● **Available data**
□ □ □ □ □ □ □
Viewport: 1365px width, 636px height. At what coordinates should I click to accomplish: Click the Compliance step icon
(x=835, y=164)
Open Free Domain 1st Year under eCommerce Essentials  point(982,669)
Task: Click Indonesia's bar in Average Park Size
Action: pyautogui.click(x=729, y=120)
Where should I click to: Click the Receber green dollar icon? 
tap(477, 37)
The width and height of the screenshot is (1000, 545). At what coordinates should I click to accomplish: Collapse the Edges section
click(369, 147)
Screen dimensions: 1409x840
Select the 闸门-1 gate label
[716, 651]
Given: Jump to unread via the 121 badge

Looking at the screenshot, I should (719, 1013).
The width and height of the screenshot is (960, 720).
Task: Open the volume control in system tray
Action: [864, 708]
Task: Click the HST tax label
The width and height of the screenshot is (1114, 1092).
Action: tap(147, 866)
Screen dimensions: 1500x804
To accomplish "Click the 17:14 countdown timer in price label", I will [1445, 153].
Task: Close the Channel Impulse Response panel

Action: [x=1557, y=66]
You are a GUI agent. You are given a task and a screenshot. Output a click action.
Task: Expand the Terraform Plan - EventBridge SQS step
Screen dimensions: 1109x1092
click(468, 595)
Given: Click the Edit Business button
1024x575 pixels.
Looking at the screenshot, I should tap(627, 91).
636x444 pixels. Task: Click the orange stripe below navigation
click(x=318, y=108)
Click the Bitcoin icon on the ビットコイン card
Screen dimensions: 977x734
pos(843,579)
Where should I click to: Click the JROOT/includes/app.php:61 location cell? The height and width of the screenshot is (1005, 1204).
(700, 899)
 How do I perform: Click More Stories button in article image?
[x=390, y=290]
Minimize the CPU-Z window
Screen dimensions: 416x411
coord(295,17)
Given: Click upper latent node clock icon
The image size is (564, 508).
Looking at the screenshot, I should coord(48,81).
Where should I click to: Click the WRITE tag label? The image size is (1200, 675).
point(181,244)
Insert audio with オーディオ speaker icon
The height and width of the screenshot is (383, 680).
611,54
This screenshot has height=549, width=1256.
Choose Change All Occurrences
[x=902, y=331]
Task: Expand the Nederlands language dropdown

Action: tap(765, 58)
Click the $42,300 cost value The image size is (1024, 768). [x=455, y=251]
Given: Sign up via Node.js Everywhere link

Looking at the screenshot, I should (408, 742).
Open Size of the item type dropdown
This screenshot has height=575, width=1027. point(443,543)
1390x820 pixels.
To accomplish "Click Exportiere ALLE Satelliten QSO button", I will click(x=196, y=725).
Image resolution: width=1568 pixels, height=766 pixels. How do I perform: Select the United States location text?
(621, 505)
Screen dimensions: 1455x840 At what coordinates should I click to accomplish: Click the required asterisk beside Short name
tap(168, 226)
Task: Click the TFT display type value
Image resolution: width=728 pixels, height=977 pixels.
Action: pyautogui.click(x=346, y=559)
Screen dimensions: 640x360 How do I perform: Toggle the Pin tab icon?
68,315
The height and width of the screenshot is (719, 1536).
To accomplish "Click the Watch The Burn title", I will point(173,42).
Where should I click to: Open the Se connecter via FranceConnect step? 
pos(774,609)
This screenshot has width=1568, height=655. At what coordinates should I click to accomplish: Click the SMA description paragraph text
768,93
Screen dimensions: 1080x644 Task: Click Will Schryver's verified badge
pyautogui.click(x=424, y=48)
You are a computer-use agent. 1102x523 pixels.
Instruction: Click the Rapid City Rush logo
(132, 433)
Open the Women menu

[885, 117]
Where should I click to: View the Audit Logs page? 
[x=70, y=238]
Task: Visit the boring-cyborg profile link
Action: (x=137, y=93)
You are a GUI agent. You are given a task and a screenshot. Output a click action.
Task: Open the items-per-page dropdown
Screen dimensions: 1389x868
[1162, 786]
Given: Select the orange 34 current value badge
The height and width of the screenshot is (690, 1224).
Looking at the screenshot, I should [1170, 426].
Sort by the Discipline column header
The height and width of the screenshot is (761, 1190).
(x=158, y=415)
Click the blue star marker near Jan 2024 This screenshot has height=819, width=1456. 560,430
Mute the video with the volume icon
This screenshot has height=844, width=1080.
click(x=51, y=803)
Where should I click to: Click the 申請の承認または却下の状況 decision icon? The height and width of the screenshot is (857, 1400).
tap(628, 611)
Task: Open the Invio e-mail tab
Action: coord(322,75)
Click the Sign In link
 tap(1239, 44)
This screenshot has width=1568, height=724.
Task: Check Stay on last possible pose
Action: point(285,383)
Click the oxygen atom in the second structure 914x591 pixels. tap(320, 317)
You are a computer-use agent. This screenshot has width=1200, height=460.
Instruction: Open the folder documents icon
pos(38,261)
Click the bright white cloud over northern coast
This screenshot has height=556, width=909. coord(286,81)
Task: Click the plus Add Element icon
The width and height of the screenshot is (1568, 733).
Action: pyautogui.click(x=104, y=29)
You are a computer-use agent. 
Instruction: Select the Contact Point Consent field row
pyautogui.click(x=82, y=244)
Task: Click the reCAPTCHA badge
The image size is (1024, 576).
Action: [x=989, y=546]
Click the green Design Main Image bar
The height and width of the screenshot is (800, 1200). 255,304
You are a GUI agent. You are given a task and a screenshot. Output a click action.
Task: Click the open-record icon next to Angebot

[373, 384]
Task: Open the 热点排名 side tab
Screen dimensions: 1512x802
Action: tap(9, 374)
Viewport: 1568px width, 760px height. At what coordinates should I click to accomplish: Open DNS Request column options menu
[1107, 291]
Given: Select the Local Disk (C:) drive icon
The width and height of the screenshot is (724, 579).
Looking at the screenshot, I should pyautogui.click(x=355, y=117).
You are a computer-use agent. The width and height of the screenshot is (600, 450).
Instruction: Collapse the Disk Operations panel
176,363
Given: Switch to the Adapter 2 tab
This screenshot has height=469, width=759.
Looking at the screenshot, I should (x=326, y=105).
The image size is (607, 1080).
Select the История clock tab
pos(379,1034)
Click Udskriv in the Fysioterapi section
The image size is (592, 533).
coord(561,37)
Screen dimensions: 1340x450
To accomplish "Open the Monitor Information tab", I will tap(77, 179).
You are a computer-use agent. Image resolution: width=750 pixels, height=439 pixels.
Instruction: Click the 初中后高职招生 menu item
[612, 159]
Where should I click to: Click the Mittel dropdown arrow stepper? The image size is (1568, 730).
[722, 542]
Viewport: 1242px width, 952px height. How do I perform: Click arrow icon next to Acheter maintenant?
□ □ □ □ □ □ □
Once you have read the entries, write them out again without altering a single character.

Viewport: 1365px width, 636px height. At what coordinates should I click to accomplish: Click the Compliance step icon
(x=835, y=164)
Open Free Domain 1st Year under eCommerce Essentials  point(982,669)
Task: Click Indonesia's bar in Average Park Size
Action: pyautogui.click(x=729, y=120)
Where should I click to: Click the Receber green dollar icon? 
tap(477, 37)
The width and height of the screenshot is (1000, 545). At what coordinates should I click to accomplish: Collapse the Edges section
click(369, 147)
Screen dimensions: 1409x840
Select the 闸门-1 gate label
[716, 651]
Given: Jump to unread via the 121 badge

Looking at the screenshot, I should (719, 1013).
The width and height of the screenshot is (960, 720).
Task: Open the volume control in system tray
Action: [864, 708]
Task: Click the HST tax label
The width and height of the screenshot is (1114, 1092).
Action: tap(147, 866)
Screen dimensions: 1500x804
To accomplish "Click the 17:14 countdown timer in price label", I will [1445, 153].
Task: Close the Channel Impulse Response panel

Action: [x=1557, y=66]
You are a GUI agent. You are given a task and a screenshot. Output a click action.
Task: Expand the Terraform Plan - EventBridge SQS step
Screen dimensions: 1109x1092
click(468, 595)
Given: Click the Edit Business button
1024x575 pixels.
Looking at the screenshot, I should tap(627, 91).
636x444 pixels. Task: Click the orange stripe below navigation
click(x=318, y=108)
Click the Bitcoin icon on the ビットコイン card
Screen dimensions: 977x734
pos(843,579)
Where should I click to: Click the JROOT/includes/app.php:61 location cell? The height and width of the screenshot is (1005, 1204).
(700, 899)
 How do I perform: Click More Stories button in article image?
[x=390, y=290]
Minimize the CPU-Z window
Screen dimensions: 416x411
coord(295,17)
Given: Click upper latent node clock icon
The image size is (564, 508).
Looking at the screenshot, I should coord(48,81).
Where should I click to: Click the WRITE tag label? The image size is (1200, 675).
point(181,244)
Insert audio with オーディオ speaker icon
The height and width of the screenshot is (383, 680).
611,54
This screenshot has height=549, width=1256.
Choose Change All Occurrences
[x=902, y=331]
Task: Expand the Nederlands language dropdown

Action: tap(765, 58)
Click the $42,300 cost value The image size is (1024, 768). [x=455, y=251]
Given: Sign up via Node.js Everywhere link

Looking at the screenshot, I should (408, 742).
Open Size of the item type dropdown
This screenshot has height=575, width=1027. point(443,543)
1390x820 pixels.
To accomplish "Click Exportiere ALLE Satelliten QSO button", I will click(x=196, y=725).
Image resolution: width=1568 pixels, height=766 pixels. How do I perform: Select the United States location text?
(621, 505)
Screen dimensions: 1455x840 At what coordinates should I click to accomplish: Click the required asterisk beside Short name
tap(168, 226)
Task: Click the TFT display type value
Image resolution: width=728 pixels, height=977 pixels.
Action: pyautogui.click(x=346, y=559)
Screen dimensions: 640x360 How do I perform: Toggle the Pin tab icon?
68,315
The height and width of the screenshot is (719, 1536).
To accomplish "Click the Watch The Burn title", I will point(173,42).
Where should I click to: Open the Se connecter via FranceConnect step? 
pos(774,609)
This screenshot has width=1568, height=655. At what coordinates should I click to accomplish: Click the SMA description paragraph text
768,93
Screen dimensions: 1080x644 Task: Click Will Schryver's verified badge
pyautogui.click(x=424, y=48)
You are a computer-use agent. 1102x523 pixels.
Instruction: Click the Rapid City Rush logo
(132, 433)
Open the Women menu

[885, 117]
Where should I click to: View the Audit Logs page? 
[x=70, y=238]
Task: Visit the boring-cyborg profile link
Action: (x=137, y=93)
You are a GUI agent. You are given a task and a screenshot. Output a click action.
Task: Open the items-per-page dropdown
Screen dimensions: 1389x868
[1162, 786]
Given: Select the orange 34 current value badge
The height and width of the screenshot is (690, 1224).
Looking at the screenshot, I should [1170, 426].
Sort by the Discipline column header
The height and width of the screenshot is (761, 1190).
(x=158, y=415)
Click the blue star marker near Jan 2024 This screenshot has height=819, width=1456. 560,430
Mute the video with the volume icon
This screenshot has height=844, width=1080.
click(x=51, y=803)
Where should I click to: Click the 申請の承認または却下の状況 decision icon? The height and width of the screenshot is (857, 1400).
tap(628, 611)
Task: Open the Invio e-mail tab
Action: coord(322,75)
Click the Sign In link
 tap(1239, 44)
This screenshot has width=1568, height=724.
Task: Check Stay on last possible pose
Action: point(285,383)
Click the oxygen atom in the second structure 914x591 pixels. tap(320, 317)
You are a computer-use agent. This screenshot has width=1200, height=460.
Instruction: Open the folder documents icon
pos(38,261)
Click the bright white cloud over northern coast
This screenshot has height=556, width=909. coord(286,81)
Task: Click the plus Add Element icon
The width and height of the screenshot is (1568, 733).
Action: pyautogui.click(x=104, y=29)
You are a computer-use agent. 
Instruction: Select the Contact Point Consent field row
pyautogui.click(x=82, y=244)
Task: Click the reCAPTCHA badge
The image size is (1024, 576).
Action: [x=989, y=546]
Click the green Design Main Image bar
The height and width of the screenshot is (800, 1200). 255,304
You are a GUI agent. You are given a task and a screenshot. Output a click action.
Task: Click the open-record icon next to Angebot

[373, 384]
Task: Open the 热点排名 side tab
Screen dimensions: 1512x802
Action: tap(9, 374)
Viewport: 1568px width, 760px height. At what coordinates should I click to accomplish: Open DNS Request column options menu
[1107, 291]
Given: Select the Local Disk (C:) drive icon
The width and height of the screenshot is (724, 579).
Looking at the screenshot, I should pyautogui.click(x=355, y=117).
You are a computer-use agent. The width and height of the screenshot is (600, 450).
Instruction: Collapse the Disk Operations panel
176,363
Given: Switch to the Adapter 2 tab
This screenshot has height=469, width=759.
Looking at the screenshot, I should (x=326, y=105).
The image size is (607, 1080).
Select the История clock tab
pos(379,1034)
Click Udskriv in the Fysioterapi section
The image size is (592, 533).
coord(561,37)
Screen dimensions: 1340x450
To accomplish "Open the Monitor Information tab", I will tap(77, 179).
You are a computer-use agent. Image resolution: width=750 pixels, height=439 pixels.
Instruction: Click the 初中后高职招生 menu item
[612, 159]
Where should I click to: Click the Mittel dropdown arrow stepper? The image size is (1568, 730).
[722, 542]
Viewport: 1242px width, 952px height. How do I perform: Click arrow icon next to Acheter maintenant?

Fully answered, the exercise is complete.